====== Extracted records
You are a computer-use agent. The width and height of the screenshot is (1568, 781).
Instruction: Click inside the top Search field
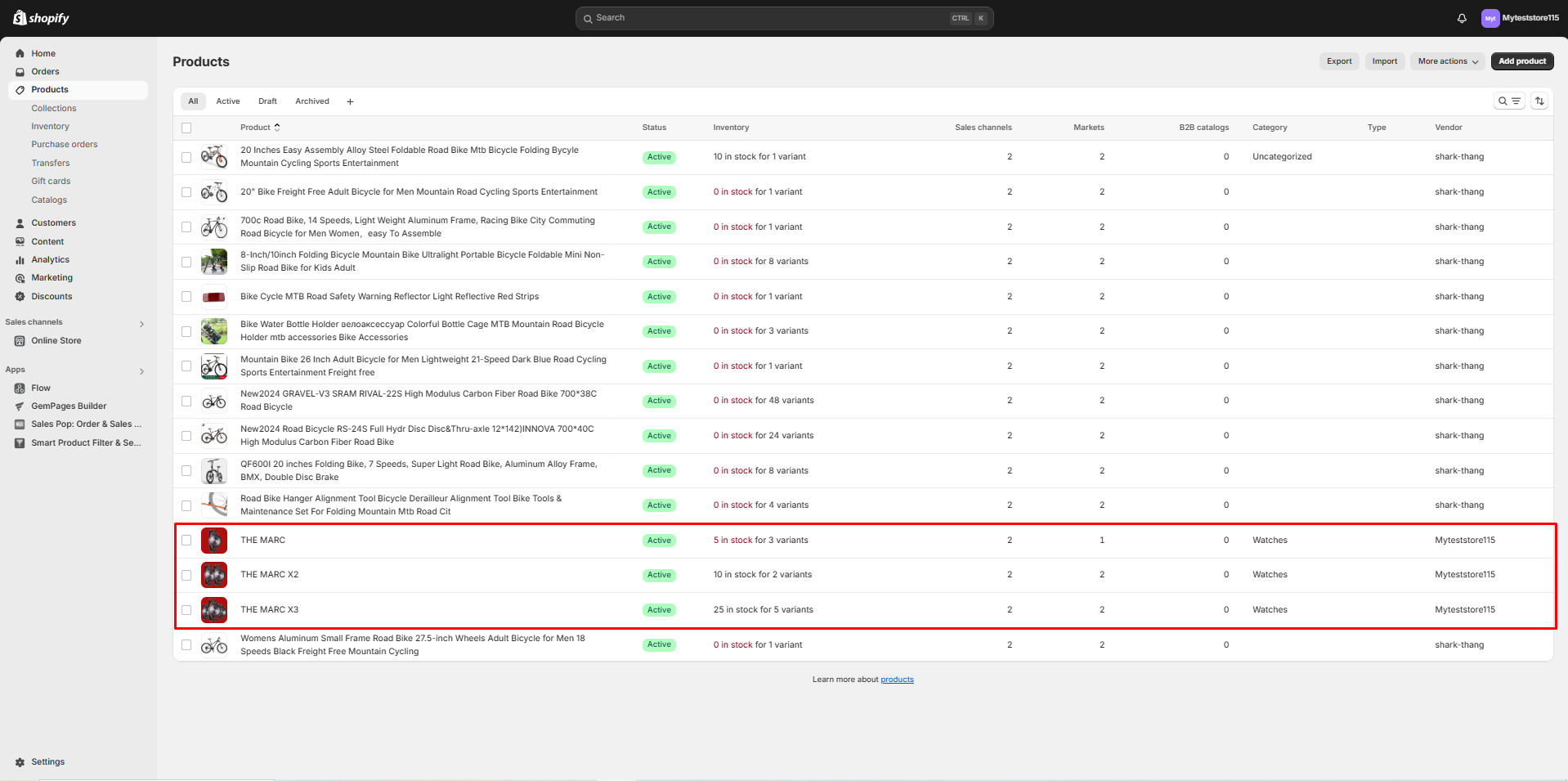(x=768, y=18)
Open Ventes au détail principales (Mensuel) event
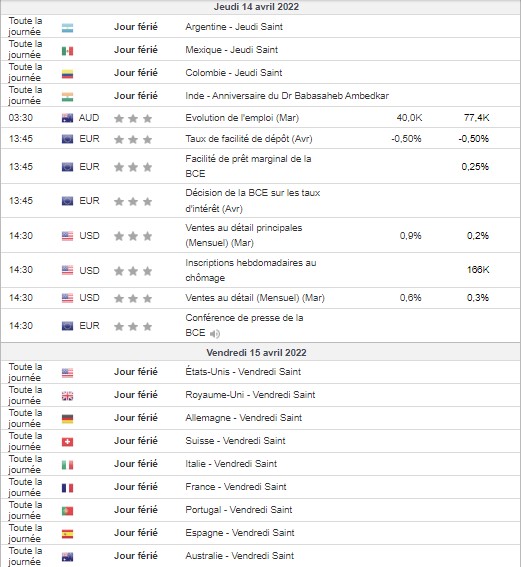This screenshot has height=567, width=521. click(244, 235)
============
> _Activity_:
Render all entries verbatim, excluding any pictures they hold.

> _Result of this task_:
You are a computer-use agent. The width and height of the screenshot is (1568, 781).
Instruction: Click inside the top Search field
(x=768, y=18)
Open Ventes au détail principales (Mensuel) event
This screenshot has height=567, width=521. click(244, 235)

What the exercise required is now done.